正文内容:
- - - - -

登录框输个单引号,网站就崩了?
老张做公司官网维护快三年了,有天下午突然收到客户投诉:网站一打开全是乱码,后台进不去。他赶紧远程连接服务器,发现数据库里多了几百条奇怪记录,用户表里甚至出现用户名为 'admin' OR '1'='1 的账号。这不是普通故障,是被人用 SQL 注入攻进来了。
这类攻击其实很常见。比如你在网页登录框输入用户名 admin,密码处填 ' OR 1=1--,有些没做防护的系统就会误判为“条件恒成立”,直接让你绕过验证进后台。这种操作成本极低,但破坏力极强。
SQL注入是怎么发生的
问题出在动态拼接 SQL 语句上。假设后端代码这么写:
String sql = "SELECT * FROM users WHERE username='" + username + "' AND password='" + password + "'";当攻击者输入恶意字符串时,原本的查询逻辑就被改写了。像 ' OR 1=1-- 这种 payload,会让语句变成:
SELECT * FROM users WHERE username='admin' AND password='' OR 1=1--'-- 是注释符,后面的内容被忽略,而 OR 1=1 让条件永远成立,结果就是返回所有用户数据。
防火墙不是摆设,关键看怎么用
很多人以为装了防火墙就万事大吉,其实传统网络层防火墙对这种应用层攻击基本无效。真正起作用的是 WAF(Web 应用防火墙)。它能识别常见的 SQL 注入特征,比如语句中的 UNION SELECT、LOAD_FILE、OR 1=1 等关键词组合。
举个例子,某电商站点在 WAF 规则里设置了拦截包含 ' OR ' 的请求。当有人尝试用密码 ' OR 'a'='a 提交登录时,请求还没到服务器就被拦下,返回 403 错误。这时候日志里会留下痕迹,管理员可以及时响应。
但也不能全依赖 WAF。有些绕过手段,比如用编码变形(%27%20OR%20%271%27%3D%271)或者拆分关键字,就能躲过简单规则。所以得配合其他措施一起上。

- - - - -

[已保存的数据条目]
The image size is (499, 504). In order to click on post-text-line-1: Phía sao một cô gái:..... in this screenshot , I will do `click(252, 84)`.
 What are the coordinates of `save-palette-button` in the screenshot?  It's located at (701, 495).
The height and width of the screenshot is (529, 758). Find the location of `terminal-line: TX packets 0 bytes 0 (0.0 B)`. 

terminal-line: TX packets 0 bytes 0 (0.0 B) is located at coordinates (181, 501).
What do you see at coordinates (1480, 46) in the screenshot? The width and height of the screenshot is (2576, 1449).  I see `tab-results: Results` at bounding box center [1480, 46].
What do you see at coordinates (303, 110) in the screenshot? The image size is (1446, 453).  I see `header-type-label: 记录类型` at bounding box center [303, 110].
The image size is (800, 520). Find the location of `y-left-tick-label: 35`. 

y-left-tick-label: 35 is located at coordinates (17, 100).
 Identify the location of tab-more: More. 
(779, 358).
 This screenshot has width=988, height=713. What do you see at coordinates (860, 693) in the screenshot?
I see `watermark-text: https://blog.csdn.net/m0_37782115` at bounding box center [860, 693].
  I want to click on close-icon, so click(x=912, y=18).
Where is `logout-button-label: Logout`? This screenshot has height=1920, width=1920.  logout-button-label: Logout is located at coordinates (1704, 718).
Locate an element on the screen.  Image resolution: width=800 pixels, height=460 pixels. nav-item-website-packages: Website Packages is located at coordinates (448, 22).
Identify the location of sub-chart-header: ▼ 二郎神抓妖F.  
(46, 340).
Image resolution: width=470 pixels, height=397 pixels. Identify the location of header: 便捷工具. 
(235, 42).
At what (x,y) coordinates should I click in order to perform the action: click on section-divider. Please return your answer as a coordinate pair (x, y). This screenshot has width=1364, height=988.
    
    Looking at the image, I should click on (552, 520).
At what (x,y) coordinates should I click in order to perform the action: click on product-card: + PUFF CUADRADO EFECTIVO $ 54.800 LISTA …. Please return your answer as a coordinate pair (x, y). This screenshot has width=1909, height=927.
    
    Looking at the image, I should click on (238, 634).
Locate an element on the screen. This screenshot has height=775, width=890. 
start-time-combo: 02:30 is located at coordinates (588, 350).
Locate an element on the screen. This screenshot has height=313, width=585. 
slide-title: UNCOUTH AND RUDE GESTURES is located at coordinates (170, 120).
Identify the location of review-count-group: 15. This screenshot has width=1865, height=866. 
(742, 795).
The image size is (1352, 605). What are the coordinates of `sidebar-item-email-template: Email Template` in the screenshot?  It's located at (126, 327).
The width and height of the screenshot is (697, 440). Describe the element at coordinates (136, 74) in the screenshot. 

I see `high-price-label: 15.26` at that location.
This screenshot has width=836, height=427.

- - - - -

问题: 正文的电商站点例子中,有人用密码 ' OR 'a'='a 提交登录,被拦下的请求会返回什么错误?

解答: 返回 403 错误。